Top of Supplied data
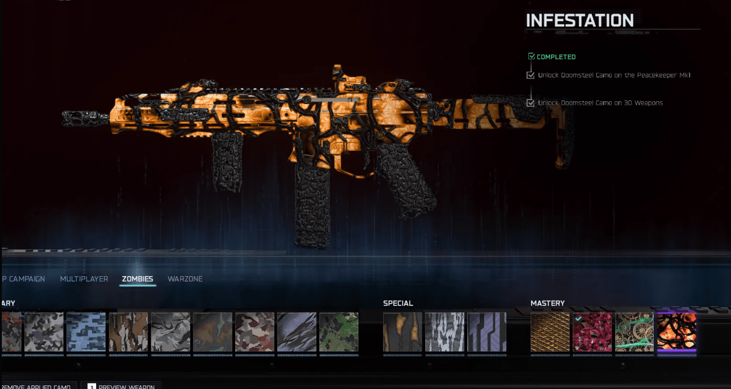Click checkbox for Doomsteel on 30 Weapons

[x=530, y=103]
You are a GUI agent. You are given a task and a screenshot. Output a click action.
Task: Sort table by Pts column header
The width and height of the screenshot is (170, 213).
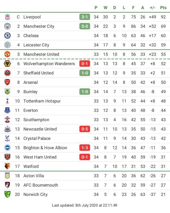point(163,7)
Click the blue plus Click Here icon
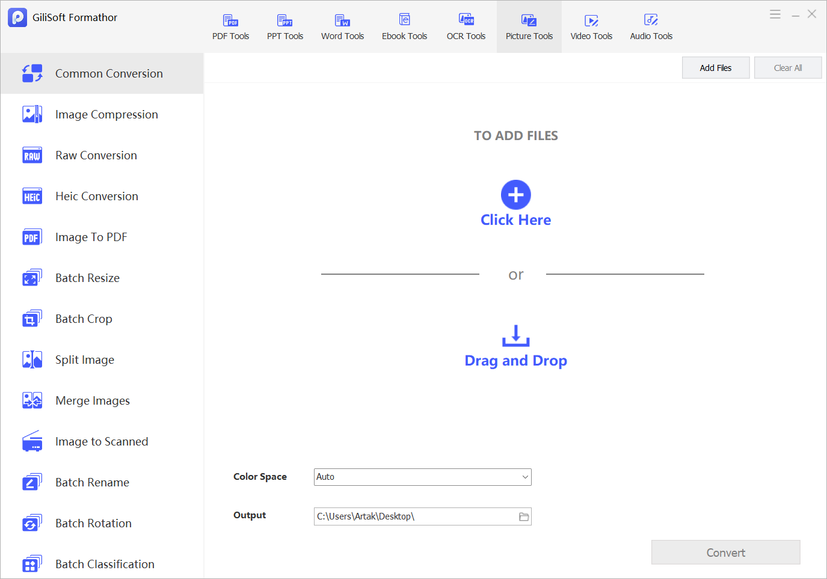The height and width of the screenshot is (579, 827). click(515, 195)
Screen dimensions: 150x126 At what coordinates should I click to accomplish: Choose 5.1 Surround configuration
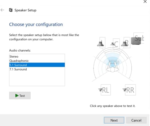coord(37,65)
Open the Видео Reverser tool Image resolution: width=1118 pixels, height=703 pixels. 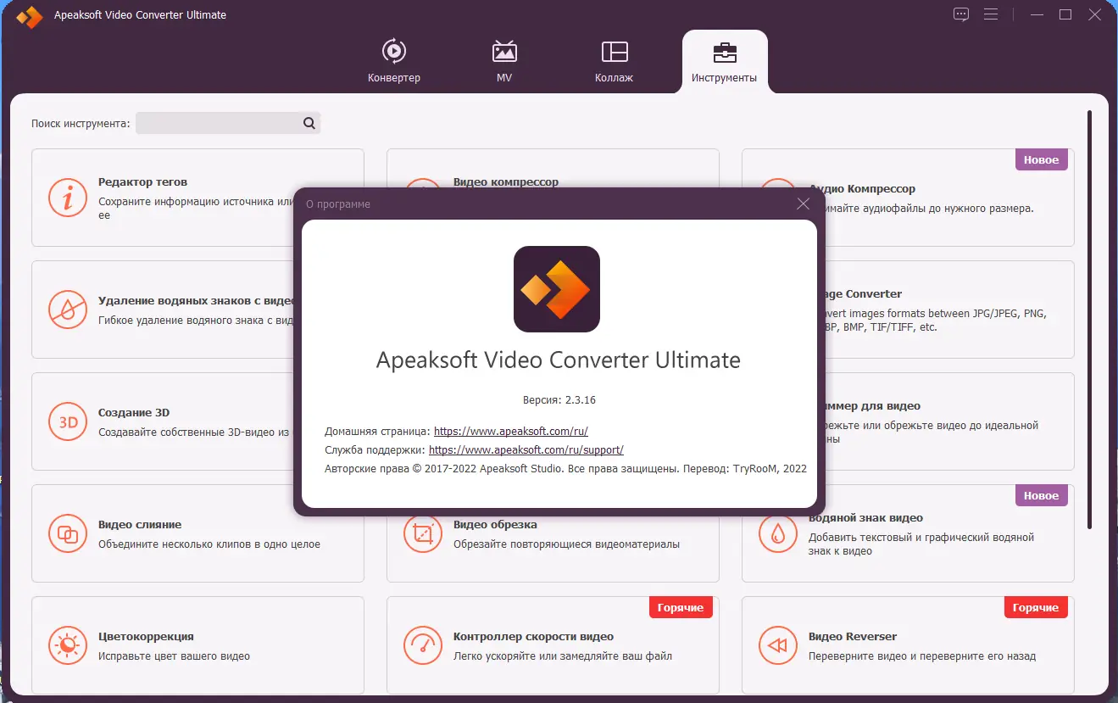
Bottom of Supplied data
Top of Supplied data
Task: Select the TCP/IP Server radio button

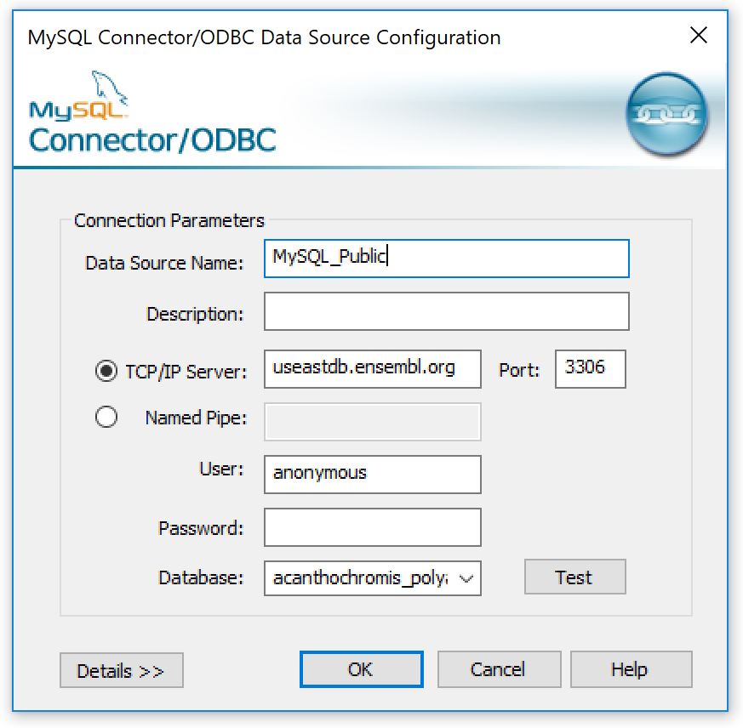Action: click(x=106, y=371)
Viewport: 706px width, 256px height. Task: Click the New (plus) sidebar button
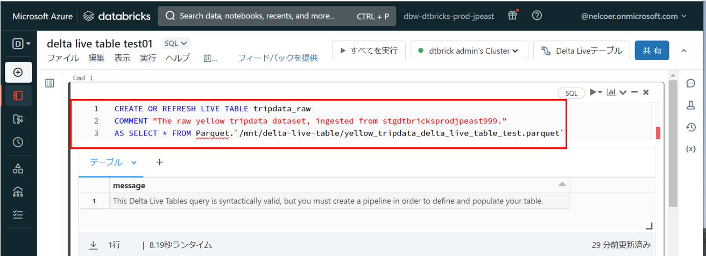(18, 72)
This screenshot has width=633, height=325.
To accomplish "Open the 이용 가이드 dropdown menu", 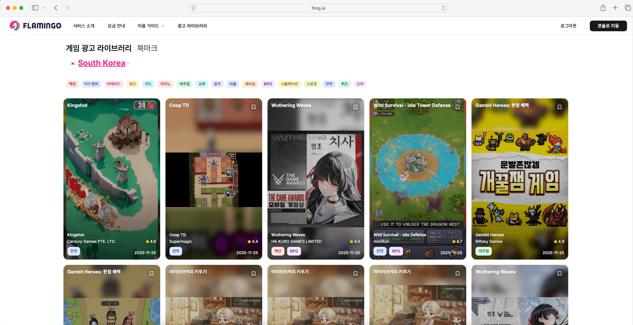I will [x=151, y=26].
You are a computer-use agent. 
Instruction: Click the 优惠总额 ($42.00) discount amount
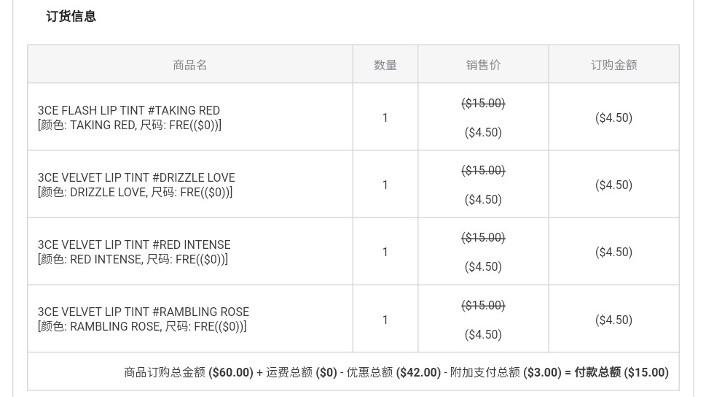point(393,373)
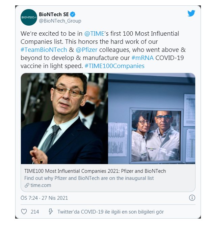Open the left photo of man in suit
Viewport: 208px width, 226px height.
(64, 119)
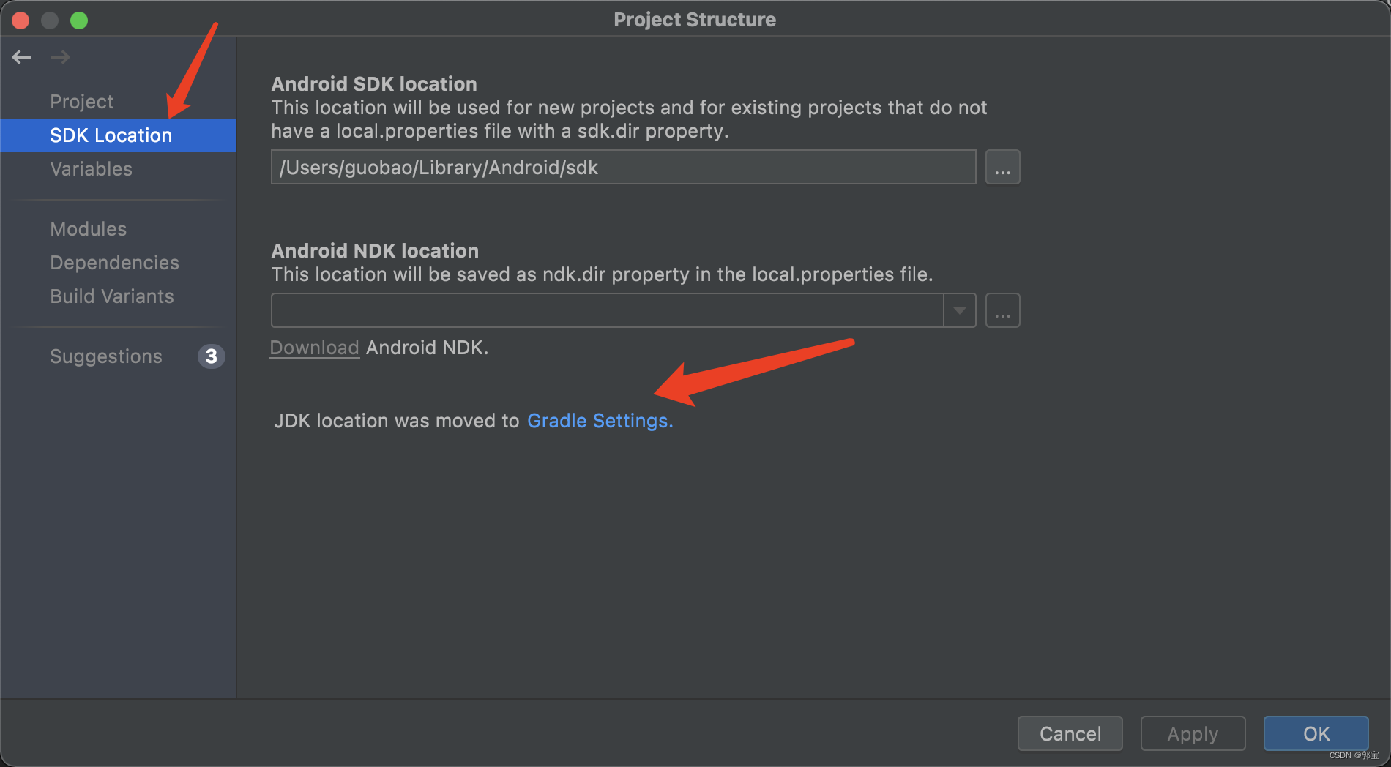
Bottom of Supplied data
Top of Supplied data
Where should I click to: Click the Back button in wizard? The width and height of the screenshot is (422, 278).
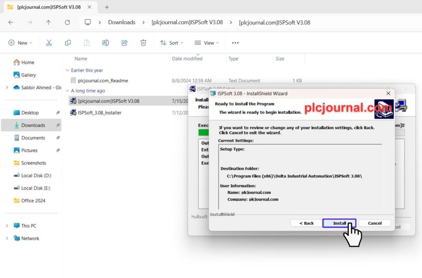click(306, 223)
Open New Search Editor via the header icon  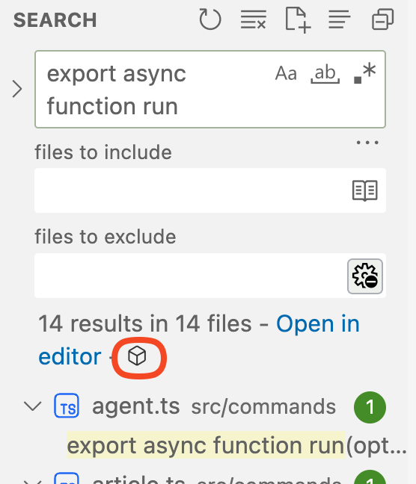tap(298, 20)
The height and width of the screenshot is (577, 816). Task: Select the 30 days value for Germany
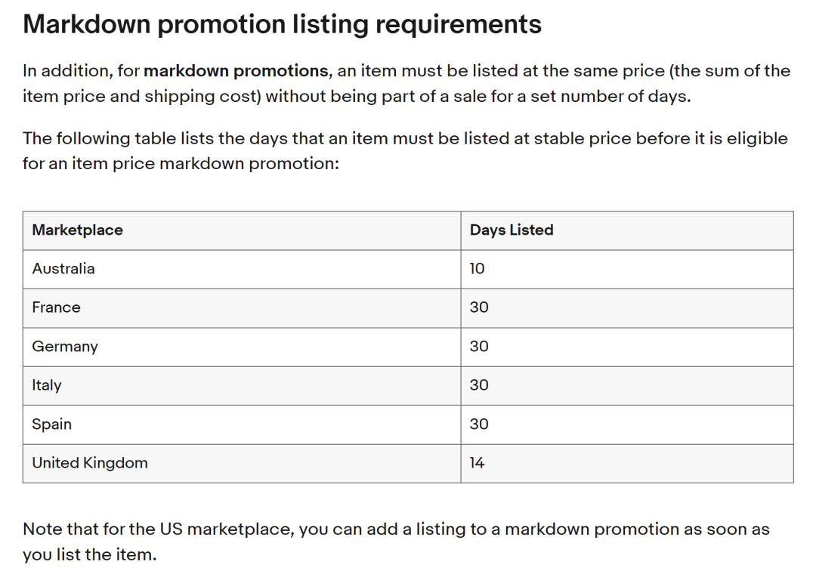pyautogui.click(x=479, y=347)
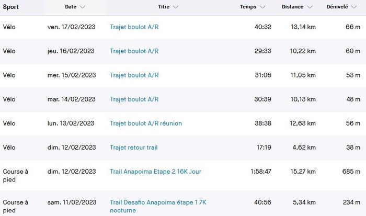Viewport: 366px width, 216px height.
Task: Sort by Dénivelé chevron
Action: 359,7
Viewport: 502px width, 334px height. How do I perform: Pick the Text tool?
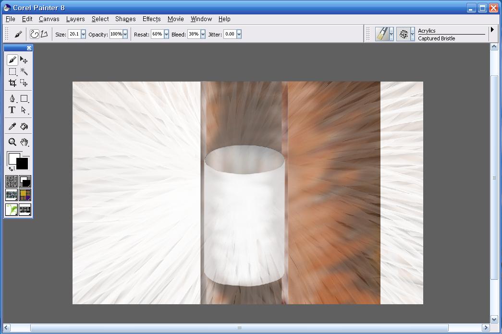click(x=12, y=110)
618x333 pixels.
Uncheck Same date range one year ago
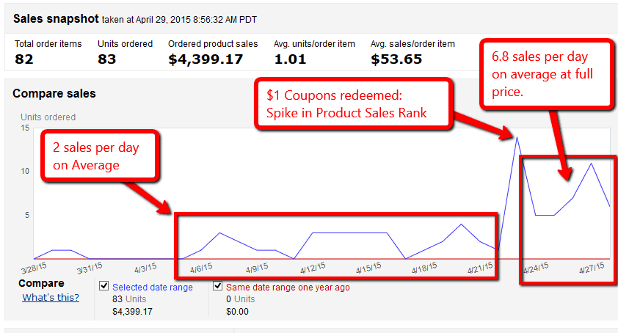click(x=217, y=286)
Bottom of Supplied data
Exercise prompt:
How many lines of the entries above contain the word "agent"? Give the number alone.

Solution to the problem:
2